Asked whether Italy feared that its military involvement in Lebanon could touch off terror attacks by Islamic fundamentalists against civilians back home, De Bernardin said the Italian government was aware of the threat of terrorism but there was “no specific reason” for alarm.
About UN Secretary-General Kofi Annan’s visits to Damascus and Tehran, and the credibility of reaffirmations from both capitals to cooperate on the implementation of Resolution 1701, Bernardin said Italy believes that western countries should isolate neither Iran nor Syria, a position shared by most European capitals but opposed by Washington.
With regards to Iran’s controversial nuclear program, Bernardin said that should the Security Council approve tough sanctions on Tehran or even the use of force as a last resort to halt the Islamic Republic’s nuclear activities, Italy would back such moves.
“We are very supportive of this orderly and legal approach on the use of force. If the Security Council will decide one day that any course of action should be taken then of course Italy will play a role,” he said.
Taking issue with the possibility of Israel launching preemptive strikes against Iran, he said: “I hope this is not on the agenda.”
Asked why, unlike Hamas, Hizbullah were not on the EU’s list of terror organizations, Bernardin said that Hizbullah’s solid integration in the Lebanese political and social system made it difficult for the EU to classify the Shiite guerillas as a terror group.

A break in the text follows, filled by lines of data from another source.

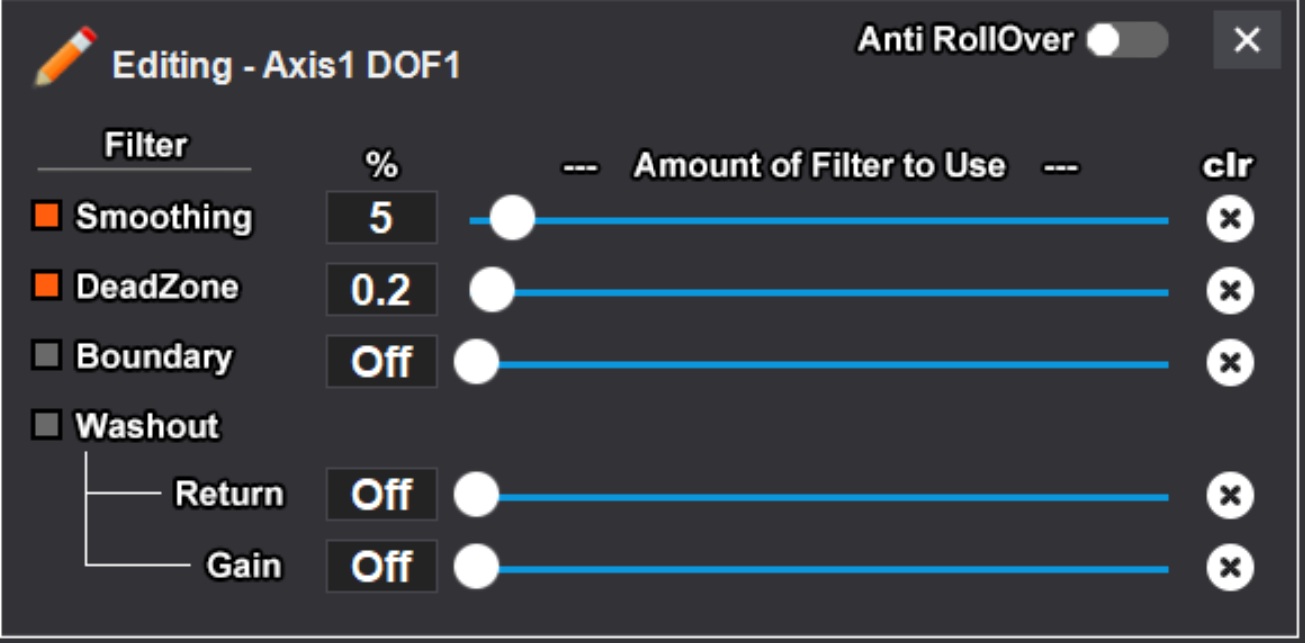Toggle the Anti RollOver switch
The height and width of the screenshot is (643, 1305).
(x=1127, y=40)
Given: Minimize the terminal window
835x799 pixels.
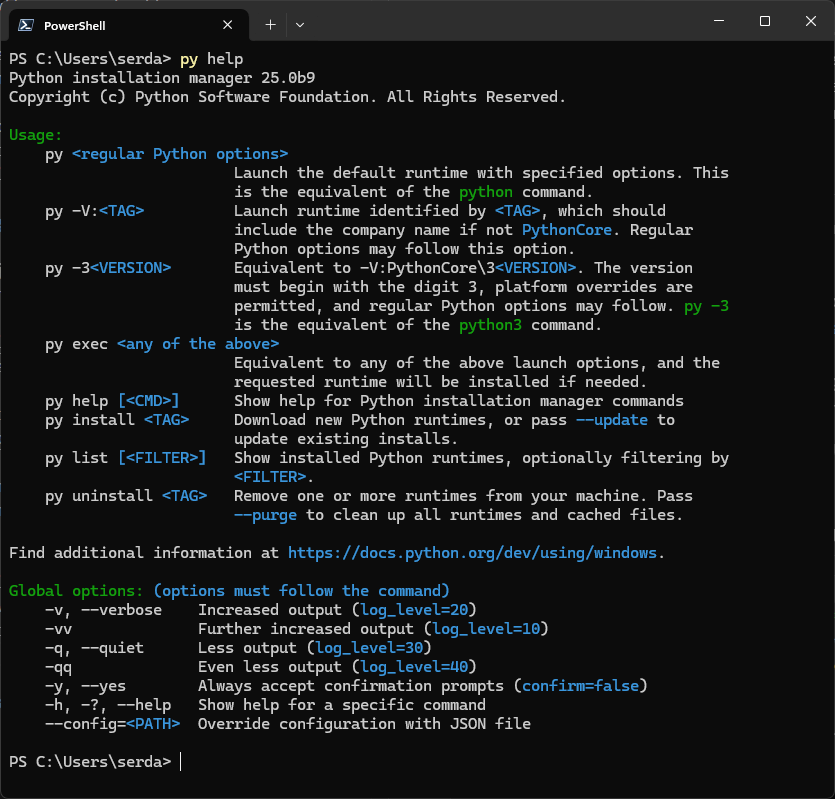Looking at the screenshot, I should click(x=718, y=20).
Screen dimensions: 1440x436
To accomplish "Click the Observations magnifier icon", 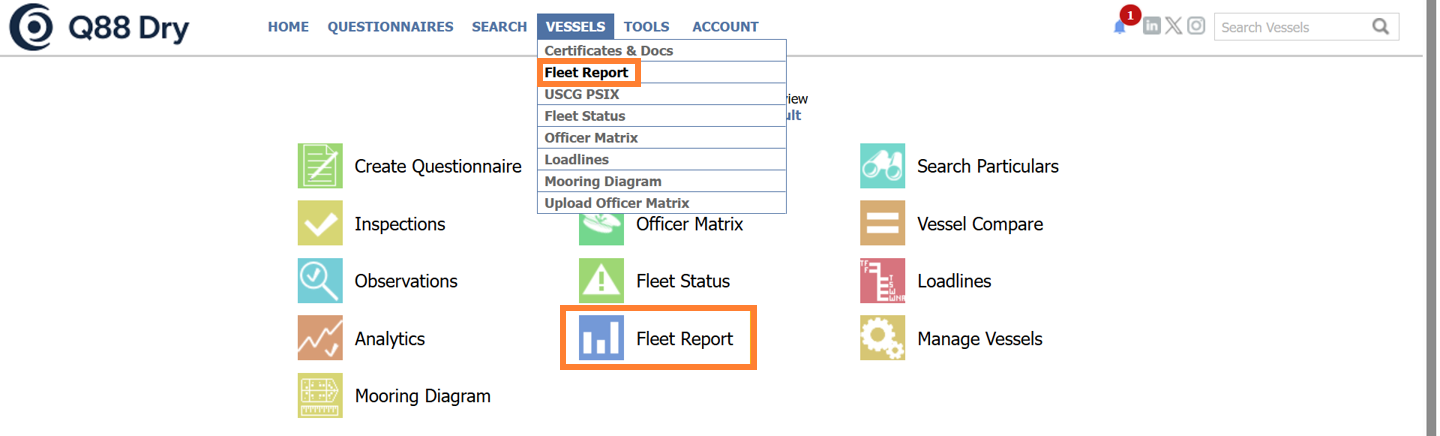I will [320, 281].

“With Hizbullah the discussions within the European Union have been more difficult so far because Hizbullah has developed more the political side of the organization,” he said.
He boasted that it was in 2003, when Italy held the rotating EU presidency, that Hamas was listed as a terror organization by the block. “As you know when it comes to Hamas, Italy and the European countries are very firm in maintaining that Hamas needs to accept Israel before accepting them as a political interlocutor,” he said.